### Directions for this task
The response must be the exact lines from the line holding "Given: Open Review" through the end of the entries, with no pictures and nothing else.

### Available data
------------------------------
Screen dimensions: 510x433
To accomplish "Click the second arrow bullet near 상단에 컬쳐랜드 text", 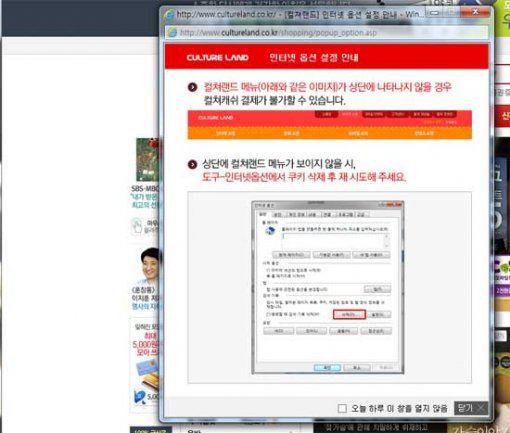I will tap(192, 164).
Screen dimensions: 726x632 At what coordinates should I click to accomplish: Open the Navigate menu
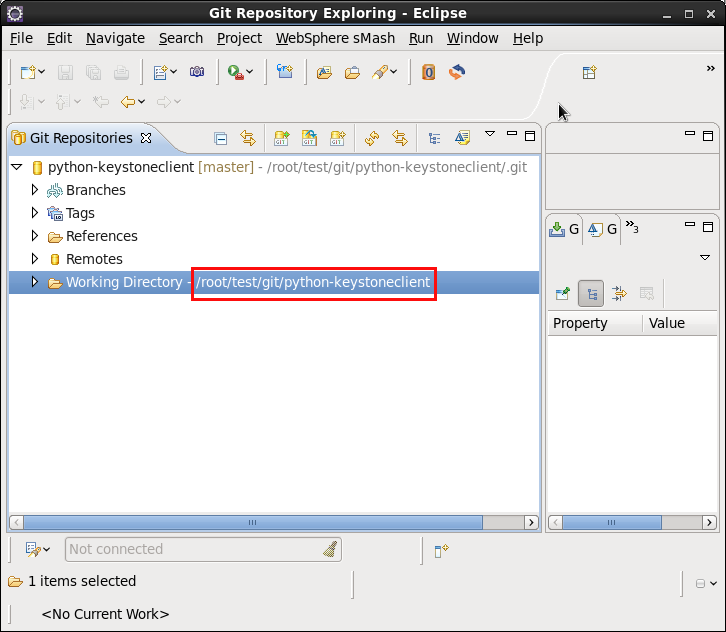[115, 38]
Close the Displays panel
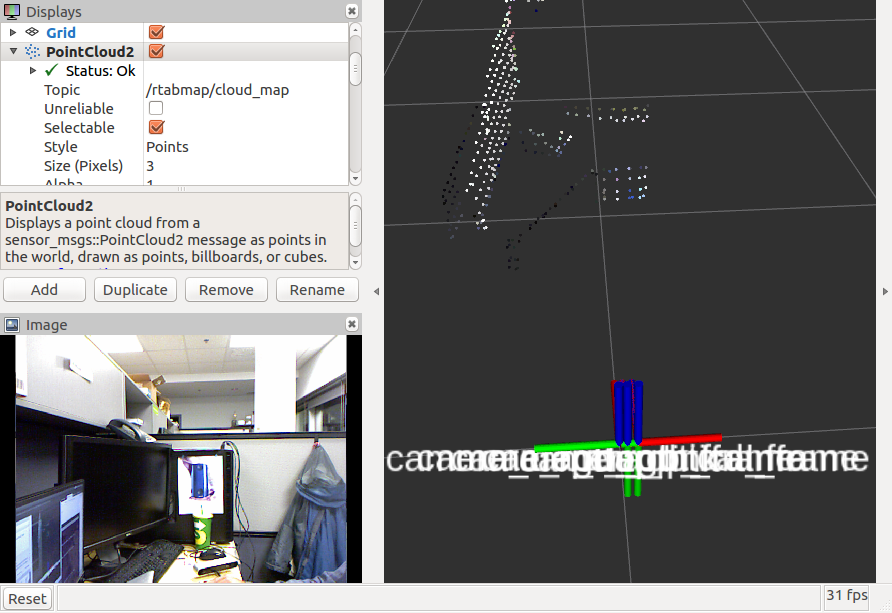892x613 pixels. [x=352, y=11]

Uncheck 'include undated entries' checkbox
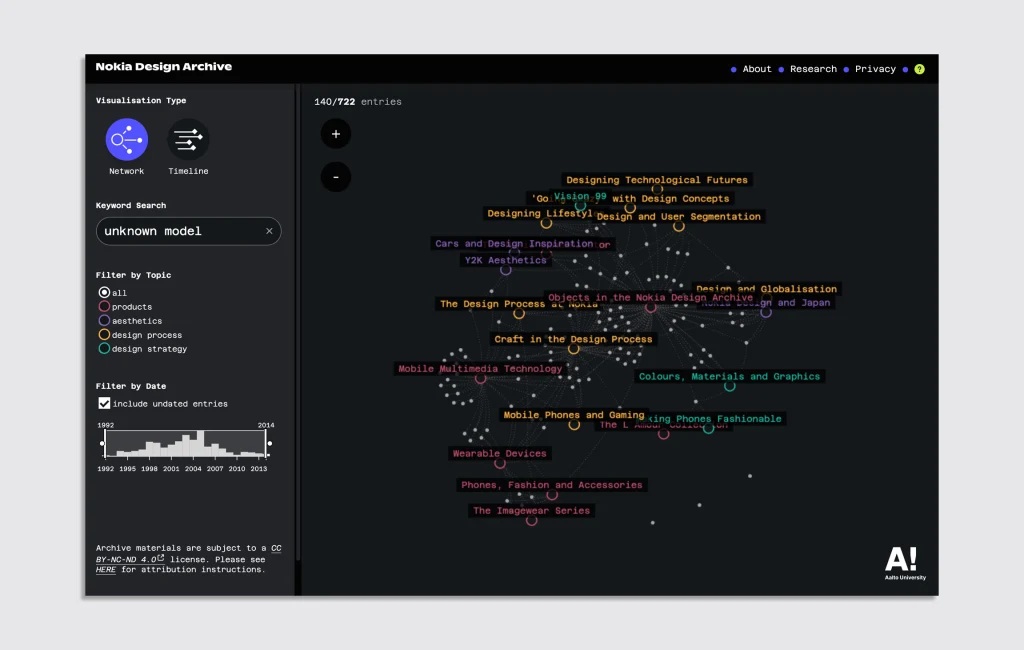click(104, 403)
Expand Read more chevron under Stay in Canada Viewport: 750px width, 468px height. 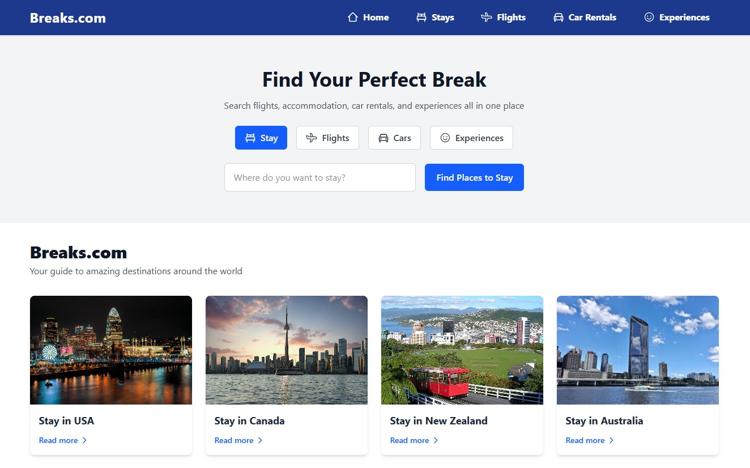click(x=260, y=440)
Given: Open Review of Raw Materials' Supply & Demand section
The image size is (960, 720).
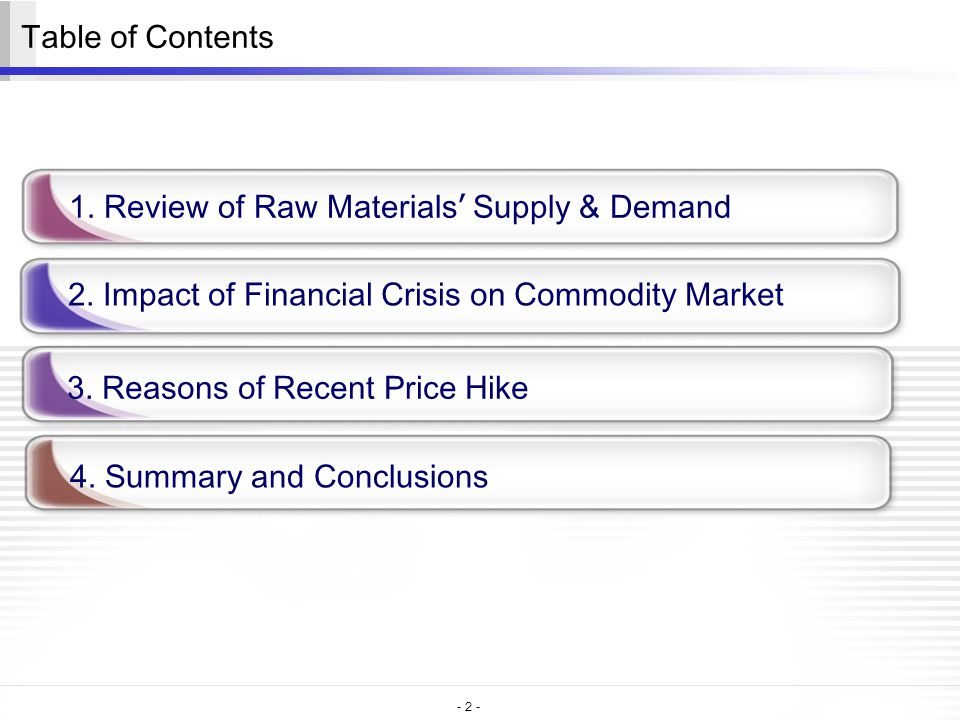Looking at the screenshot, I should (x=460, y=206).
------------------------------
### Response to the exercise
Given: Open Review of Raw Materials' Supply & Demand section
The image size is (960, 720).
Looking at the screenshot, I should (x=460, y=206).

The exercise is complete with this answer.